Tuesday, June 11, 2013

We Are Doomed to Repeat History, If We Don't Know Our History

Today, we visited Selma, AL, the site of a major voting rights campaign in 1964-65. Selma is best known for "Bloody Sunday" when marchers crossed the Edmund Pettis Bridge heading out of Selma and were met by a wall of state troopers and local police who beat them back with billy clubs and tear gas. A few short weeks later, after Martin Luther King had been invited to join the Selma movement, did they receive an armed guard by those same State Police (who had been deputized as national guardsman) as they marched from Selma to Montgomery confronting the powers of the Alabama State Government under Gov. George Wallace, who had tacitly approved of the police's earlier violent action. 

However, before and after the cameras and the national media attention left Selma, there were hundreds of brave people, many of them children who bravely confronted the powers that disenfranchised nearly all the black people in western Alabama from voting. We had the honor of meeting two of those people, Frederick Douglass Reese and Joanne Bland. Rev. Reese was president of the Voting Rights League, president of the teachers' association and the pastor of a local church, who bravely marched with others to the courthouse demanding to be allowed to register to vote. Again and again they were pushed away. Ms. Bland, who gave us an "alternative" history tour of Selma was only 12 years old when she marched over the Edmund Pettis Bridge, but by the time she was 11 had been arrested 13 times for going with countless other young folks to the courthouse demanding that her parents be given the right to register to vote. 

In their presentations to us, both Rev. Reese and Ms. Bland stressed that this history of civil rights is being suppressed today. In Alabama children only learn a cursory history of Civil Rights as part of state history in 4th grade. Only in the last 10-15 years  have the key sites been restored and a visitor center built commemorating the events of 1965. Talking with some current high school students on our trip, I learned that they learn very little if any history of the Civil Rights Movement except some key events like the Montgomery bus boycott and the "I Have A Dream" speech. Meanwhile in neighboring Mississippi there are few, if any commemorative sites to the events of the 1950's and 1960's that occurred there. Apparently the power structure would rather we forget our history.

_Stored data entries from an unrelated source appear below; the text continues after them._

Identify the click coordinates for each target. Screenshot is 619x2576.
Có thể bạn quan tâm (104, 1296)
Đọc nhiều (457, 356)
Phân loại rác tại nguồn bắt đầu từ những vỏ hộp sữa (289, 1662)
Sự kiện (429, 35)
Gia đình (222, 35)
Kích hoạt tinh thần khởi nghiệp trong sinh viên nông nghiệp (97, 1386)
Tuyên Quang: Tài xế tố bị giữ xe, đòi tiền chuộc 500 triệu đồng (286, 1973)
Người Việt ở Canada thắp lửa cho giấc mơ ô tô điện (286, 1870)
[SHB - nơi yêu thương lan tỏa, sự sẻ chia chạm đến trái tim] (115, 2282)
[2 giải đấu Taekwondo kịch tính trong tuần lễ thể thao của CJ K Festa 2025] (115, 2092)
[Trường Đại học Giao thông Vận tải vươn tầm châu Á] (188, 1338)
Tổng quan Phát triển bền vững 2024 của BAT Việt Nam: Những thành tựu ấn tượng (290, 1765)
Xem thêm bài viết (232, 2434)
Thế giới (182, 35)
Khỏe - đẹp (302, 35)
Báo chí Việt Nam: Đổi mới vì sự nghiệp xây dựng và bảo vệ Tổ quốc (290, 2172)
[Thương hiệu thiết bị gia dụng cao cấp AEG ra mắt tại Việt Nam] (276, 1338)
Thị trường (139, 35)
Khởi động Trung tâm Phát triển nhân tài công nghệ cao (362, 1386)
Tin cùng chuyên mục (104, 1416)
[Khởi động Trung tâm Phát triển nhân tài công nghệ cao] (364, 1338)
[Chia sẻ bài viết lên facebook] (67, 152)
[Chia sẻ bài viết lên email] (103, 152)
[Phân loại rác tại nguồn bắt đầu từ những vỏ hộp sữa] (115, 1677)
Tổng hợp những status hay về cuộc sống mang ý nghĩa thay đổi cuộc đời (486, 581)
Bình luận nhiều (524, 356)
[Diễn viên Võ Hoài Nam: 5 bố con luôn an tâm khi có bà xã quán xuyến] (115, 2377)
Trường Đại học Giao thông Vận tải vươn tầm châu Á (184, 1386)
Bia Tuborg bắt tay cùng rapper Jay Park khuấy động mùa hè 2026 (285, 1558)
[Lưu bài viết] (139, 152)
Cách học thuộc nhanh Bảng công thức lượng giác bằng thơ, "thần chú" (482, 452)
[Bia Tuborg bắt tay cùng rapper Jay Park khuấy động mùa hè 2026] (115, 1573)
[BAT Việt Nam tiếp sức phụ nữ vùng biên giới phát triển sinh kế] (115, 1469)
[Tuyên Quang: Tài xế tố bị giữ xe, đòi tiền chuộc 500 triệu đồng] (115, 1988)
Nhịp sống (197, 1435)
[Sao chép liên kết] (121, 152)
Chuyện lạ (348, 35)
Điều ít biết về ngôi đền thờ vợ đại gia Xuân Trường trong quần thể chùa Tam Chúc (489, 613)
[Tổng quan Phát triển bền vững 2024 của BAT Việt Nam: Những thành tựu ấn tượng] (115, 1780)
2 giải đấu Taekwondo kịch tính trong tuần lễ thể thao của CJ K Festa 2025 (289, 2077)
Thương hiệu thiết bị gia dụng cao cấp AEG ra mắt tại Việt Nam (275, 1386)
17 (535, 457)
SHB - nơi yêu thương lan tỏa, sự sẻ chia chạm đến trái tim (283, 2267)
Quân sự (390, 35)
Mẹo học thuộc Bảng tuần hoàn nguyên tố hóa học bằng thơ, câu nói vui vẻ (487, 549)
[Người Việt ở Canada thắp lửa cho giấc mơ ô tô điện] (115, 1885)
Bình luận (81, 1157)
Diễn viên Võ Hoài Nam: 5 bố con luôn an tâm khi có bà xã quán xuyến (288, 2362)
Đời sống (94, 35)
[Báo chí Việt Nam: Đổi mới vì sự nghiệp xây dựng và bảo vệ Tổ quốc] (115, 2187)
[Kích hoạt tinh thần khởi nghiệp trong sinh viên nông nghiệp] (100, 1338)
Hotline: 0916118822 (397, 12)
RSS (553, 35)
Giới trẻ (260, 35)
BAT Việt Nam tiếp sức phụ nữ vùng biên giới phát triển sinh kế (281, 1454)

While I feel like I am visiting place of near holy significance, I realize that for most white Americans, the Civil Rights is past history that is over and done with and that it need not be remembered any more. However, the message we repeatedly heard today is tell this story, don't let it die; the struggle continues, even though some victories have been won.  When we look at the recent efforts leading up to the last election to restrict certain people's right to vote, we see that the desire for the powers-that-be to limit or take away certain people's rights - especially those who are people of color and who are poor -- still exists and must be resisted. Too many people like Joanne Bland and Rev. F.D. Reese shed their blood and gave themselves to the struggle so that those rights might be available to all citizens.